# Plane distribution: *-m plane=plane_size*

The plane distribution allocates tasks in blocks of size
*plane_size* in a round-robin fashion across allocated nodes.

To specify the plane distribution add to the srun command line
*--distribution=plane=plane_size* or *-m plane=plane_size*
where *plane_size* is the requested plane/block size.

## Examples of plane distributions

In the examples below we assume we have 21 tasks and that the task list is: 0, 1, 2, 3, 4, ..., 19, 20.

On __one (1)__ node: *srun -N 1-1 -n 21 -m plane=4 <...>*.

Even though the user specified a *plane_size* of 4 the final plane
distribution results in a *plane_size* of 21, since all the tasks landed
on one node.

Figure 1: Process layout for *srun -N 1-1 -n 21 -m plane=4 <...>*

On __four (4)__ nodes: *srun -N 4-4 -n 21 -m plane=4 <...>*.

The plane distribution with a *plane_size* of 4 results in the
following allocation of the task ids:

Figure 2: Process layout for *srun -N 4-4 -n 21 -m plane=4 <...> *

On __four (4)__ nodes: *srun -N 4-4 -n 21 -m plane=2 <...>
*.

The plane distribution with a *plane_size* of 2 results in the
following allocation of the task ids:

Figure 3: Process layout for *srun -N 4-4 -n 21 -m plane=2 <...>*

## Plane distribution and task affinity

The concept behind this distribution is to divide the clusters into planes. Each plane includes a number of the lowest level of logical processors (CPU, cores, threads depending on the architecture) on each node. We then schedule within each plane first and then across planes.

We ensure that the processes are located correctly by setting the process affinity to the specified/appropriate logical processor. Process affinity is available in Slurm when the task/affinity plug-in is enabled.

On a dual-processor node with quad-core processors (see figure 4) the plane distribution results in:

- One plane if the
*plane_size=8*. In this case the processors are scheduled by first filling up the nodes and then scheduled across the nodes. - Eight planes if the
*plane_size=1*. In this case we would always schedule across the node first.

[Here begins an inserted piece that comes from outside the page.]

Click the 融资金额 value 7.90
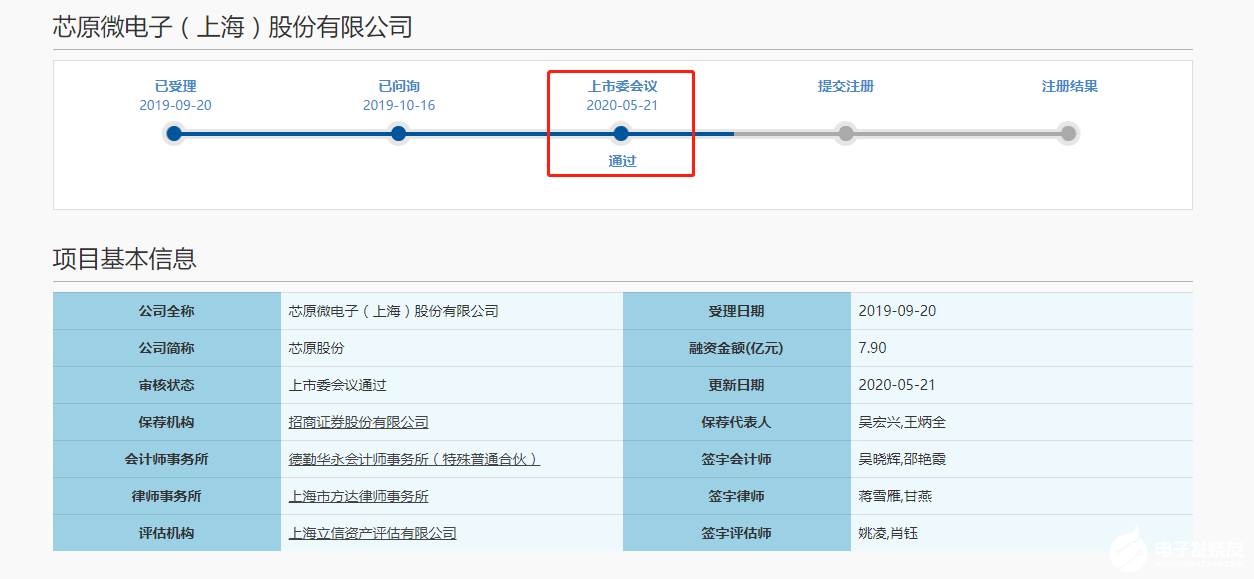 (x=872, y=348)
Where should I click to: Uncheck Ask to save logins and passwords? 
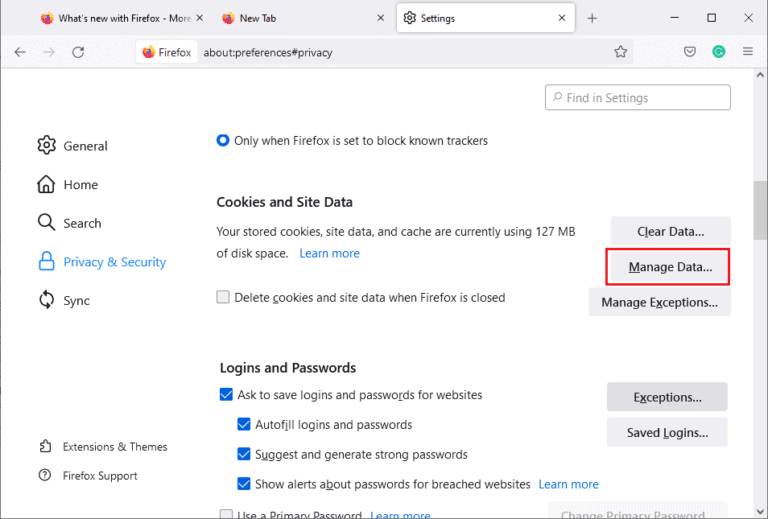[226, 395]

Figure 4: Quad-core dual-processor system

In a multi-core/hyper-threaded environment, two planes would provide better locality but potentially more contention for other resources.

On the other hand, four planes (scheduling across processors) would minimize contention for cache and memory.

## Examples of plane distributions with process affinity enabled

In the examples below we assume we have 21 tasks and that the task list is: 0, 1, 2, 3, 4, ..., 19, 20.

On __one (1)__ node:
*srun -N 1-1 -n 21 -m plane=4 --cpu-bind=core <...>*.
Even though the user specified a *plane_size* of 4 the final plane
distribution results in a plane distribution with *plane_size=8*.

Figure 5: Process layout for
*srun -N 1-1 -n 21 -m plane=4 --cpu-bind=core <...>*.

On __four (4)__ nodes:
*srun -N 4-4 -n 21 -m plane=4 --cpu-bind=core <...>*.
The plane distribution with a *plane_size* of 4 results in the
following allocation of the task ids:

Figure 6: Process layout for
*srun -N 4-4 -n 21 -m plane=4 --cpu-bind=core <...>*.

On __four (4)__ nodes:
*srun -N 4-4 -n 21 -m plane=2 --cpu-bind=core <...>
*. The plane distribution with a *plane_size* of 2 results in the
following allocation of the task ids:

Figure 7: Process layout for
*srun -N 4-4 -n 21 -m plane=2 --cpu-bind=core <...>*.

Last modified 22 April 2021